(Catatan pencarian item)
------------------------------------------------

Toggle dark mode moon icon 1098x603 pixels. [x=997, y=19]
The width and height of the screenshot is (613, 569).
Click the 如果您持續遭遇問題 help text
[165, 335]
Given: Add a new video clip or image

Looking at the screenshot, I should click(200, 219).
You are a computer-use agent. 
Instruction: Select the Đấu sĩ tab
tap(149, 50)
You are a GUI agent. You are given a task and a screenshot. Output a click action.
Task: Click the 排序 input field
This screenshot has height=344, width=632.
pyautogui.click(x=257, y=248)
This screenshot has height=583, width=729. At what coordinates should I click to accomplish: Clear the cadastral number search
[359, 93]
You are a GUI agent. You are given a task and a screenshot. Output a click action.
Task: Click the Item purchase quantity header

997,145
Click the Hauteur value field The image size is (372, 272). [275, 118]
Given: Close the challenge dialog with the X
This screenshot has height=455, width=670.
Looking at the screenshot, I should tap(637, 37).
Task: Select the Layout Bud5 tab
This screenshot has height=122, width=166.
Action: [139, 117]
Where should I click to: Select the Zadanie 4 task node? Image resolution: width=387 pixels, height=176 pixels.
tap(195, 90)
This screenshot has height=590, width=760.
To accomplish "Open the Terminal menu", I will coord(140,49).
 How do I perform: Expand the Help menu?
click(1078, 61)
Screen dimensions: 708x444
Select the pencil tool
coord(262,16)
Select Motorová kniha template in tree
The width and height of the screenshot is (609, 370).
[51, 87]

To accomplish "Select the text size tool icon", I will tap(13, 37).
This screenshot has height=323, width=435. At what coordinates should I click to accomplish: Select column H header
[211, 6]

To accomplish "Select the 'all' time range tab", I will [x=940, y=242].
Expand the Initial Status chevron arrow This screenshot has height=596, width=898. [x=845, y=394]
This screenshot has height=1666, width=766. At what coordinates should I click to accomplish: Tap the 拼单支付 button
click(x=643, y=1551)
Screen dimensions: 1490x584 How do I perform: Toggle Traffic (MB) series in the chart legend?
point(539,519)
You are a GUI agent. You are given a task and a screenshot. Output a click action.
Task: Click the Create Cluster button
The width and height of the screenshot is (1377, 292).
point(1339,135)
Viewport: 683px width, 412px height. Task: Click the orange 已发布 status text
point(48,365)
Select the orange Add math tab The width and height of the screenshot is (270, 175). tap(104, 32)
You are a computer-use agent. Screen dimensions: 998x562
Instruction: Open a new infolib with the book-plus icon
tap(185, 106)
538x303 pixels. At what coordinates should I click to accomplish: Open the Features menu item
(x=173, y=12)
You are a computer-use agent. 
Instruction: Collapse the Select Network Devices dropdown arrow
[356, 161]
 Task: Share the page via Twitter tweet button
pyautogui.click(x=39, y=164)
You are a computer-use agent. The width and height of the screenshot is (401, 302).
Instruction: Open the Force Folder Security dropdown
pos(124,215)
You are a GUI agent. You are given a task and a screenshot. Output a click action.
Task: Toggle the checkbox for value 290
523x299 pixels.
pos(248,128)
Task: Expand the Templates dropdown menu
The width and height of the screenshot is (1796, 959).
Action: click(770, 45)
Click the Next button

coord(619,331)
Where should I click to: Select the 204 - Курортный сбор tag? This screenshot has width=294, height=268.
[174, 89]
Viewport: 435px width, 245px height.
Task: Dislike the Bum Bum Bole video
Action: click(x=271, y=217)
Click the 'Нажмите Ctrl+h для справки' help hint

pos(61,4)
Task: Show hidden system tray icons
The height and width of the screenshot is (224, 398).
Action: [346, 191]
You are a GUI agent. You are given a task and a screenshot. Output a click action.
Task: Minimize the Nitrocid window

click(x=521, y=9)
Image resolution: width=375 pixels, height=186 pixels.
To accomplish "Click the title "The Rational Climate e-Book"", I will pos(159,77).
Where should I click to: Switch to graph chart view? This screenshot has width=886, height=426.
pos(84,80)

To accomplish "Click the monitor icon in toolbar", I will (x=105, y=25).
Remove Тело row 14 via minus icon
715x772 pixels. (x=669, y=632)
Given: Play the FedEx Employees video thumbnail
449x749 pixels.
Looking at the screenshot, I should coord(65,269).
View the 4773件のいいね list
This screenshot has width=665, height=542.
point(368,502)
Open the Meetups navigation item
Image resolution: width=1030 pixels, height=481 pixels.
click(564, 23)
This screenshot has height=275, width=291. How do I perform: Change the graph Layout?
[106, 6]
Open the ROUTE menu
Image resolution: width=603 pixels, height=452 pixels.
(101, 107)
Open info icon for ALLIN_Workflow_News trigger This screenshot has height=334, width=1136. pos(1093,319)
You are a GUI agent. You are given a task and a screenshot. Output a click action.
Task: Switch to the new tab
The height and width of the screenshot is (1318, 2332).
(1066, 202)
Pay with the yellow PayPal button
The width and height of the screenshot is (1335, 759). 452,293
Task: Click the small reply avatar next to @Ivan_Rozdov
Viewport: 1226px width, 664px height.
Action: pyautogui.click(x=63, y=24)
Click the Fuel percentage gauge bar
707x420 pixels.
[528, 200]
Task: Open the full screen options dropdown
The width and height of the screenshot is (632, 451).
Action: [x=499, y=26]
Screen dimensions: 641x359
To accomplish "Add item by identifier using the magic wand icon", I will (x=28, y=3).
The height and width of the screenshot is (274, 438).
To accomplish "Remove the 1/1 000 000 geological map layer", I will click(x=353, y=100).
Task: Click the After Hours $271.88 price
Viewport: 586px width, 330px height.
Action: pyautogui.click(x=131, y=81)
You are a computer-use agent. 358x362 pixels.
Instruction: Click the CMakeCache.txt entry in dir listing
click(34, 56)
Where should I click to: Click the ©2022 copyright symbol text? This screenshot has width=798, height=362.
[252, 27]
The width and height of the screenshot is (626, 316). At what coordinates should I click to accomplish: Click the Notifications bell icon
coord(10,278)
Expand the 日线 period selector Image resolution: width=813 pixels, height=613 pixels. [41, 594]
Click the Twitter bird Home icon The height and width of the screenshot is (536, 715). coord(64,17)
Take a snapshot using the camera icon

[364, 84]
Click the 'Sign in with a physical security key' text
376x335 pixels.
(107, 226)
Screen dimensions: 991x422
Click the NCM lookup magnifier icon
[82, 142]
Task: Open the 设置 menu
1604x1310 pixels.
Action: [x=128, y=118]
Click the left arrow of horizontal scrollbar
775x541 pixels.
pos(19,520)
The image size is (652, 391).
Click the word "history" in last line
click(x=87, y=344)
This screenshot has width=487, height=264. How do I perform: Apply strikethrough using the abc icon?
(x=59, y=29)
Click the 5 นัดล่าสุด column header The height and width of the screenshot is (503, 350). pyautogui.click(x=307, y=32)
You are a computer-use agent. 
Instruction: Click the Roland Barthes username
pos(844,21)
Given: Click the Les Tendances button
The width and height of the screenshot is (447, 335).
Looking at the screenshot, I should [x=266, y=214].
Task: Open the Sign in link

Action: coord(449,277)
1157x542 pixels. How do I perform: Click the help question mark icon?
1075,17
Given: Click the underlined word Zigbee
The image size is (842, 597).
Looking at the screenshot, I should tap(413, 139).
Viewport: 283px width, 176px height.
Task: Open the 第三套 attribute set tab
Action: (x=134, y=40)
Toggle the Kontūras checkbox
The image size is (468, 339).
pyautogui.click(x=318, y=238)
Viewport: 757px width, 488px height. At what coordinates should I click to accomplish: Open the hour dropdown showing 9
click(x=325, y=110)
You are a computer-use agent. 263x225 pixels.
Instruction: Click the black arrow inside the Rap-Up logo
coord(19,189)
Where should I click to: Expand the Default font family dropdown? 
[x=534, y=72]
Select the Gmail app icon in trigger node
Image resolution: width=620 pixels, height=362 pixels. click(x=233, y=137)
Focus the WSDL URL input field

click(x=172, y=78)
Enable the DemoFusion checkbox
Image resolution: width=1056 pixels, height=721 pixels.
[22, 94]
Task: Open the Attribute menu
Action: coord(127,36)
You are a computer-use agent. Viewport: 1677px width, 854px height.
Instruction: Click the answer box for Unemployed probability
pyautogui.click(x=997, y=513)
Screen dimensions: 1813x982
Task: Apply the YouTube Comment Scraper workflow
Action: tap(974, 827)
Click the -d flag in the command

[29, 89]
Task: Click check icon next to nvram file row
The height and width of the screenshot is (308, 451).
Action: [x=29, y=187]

------------------------------------------------

**Kerjakan ini:** Tampilkan setiap baris dalam materi di atas yang memuat kata "button".

**Jawaban latihan:**
This screenshot has height=1666, width=766. At what coordinates should I click to accomplish: Tap the 拼单支付 button
Task: Click the Create Cluster button
 Task: Share the page via Twitter tweet button
Click the Next button
Pay with the yellow PayPal button
Given: Click the Les Tendances button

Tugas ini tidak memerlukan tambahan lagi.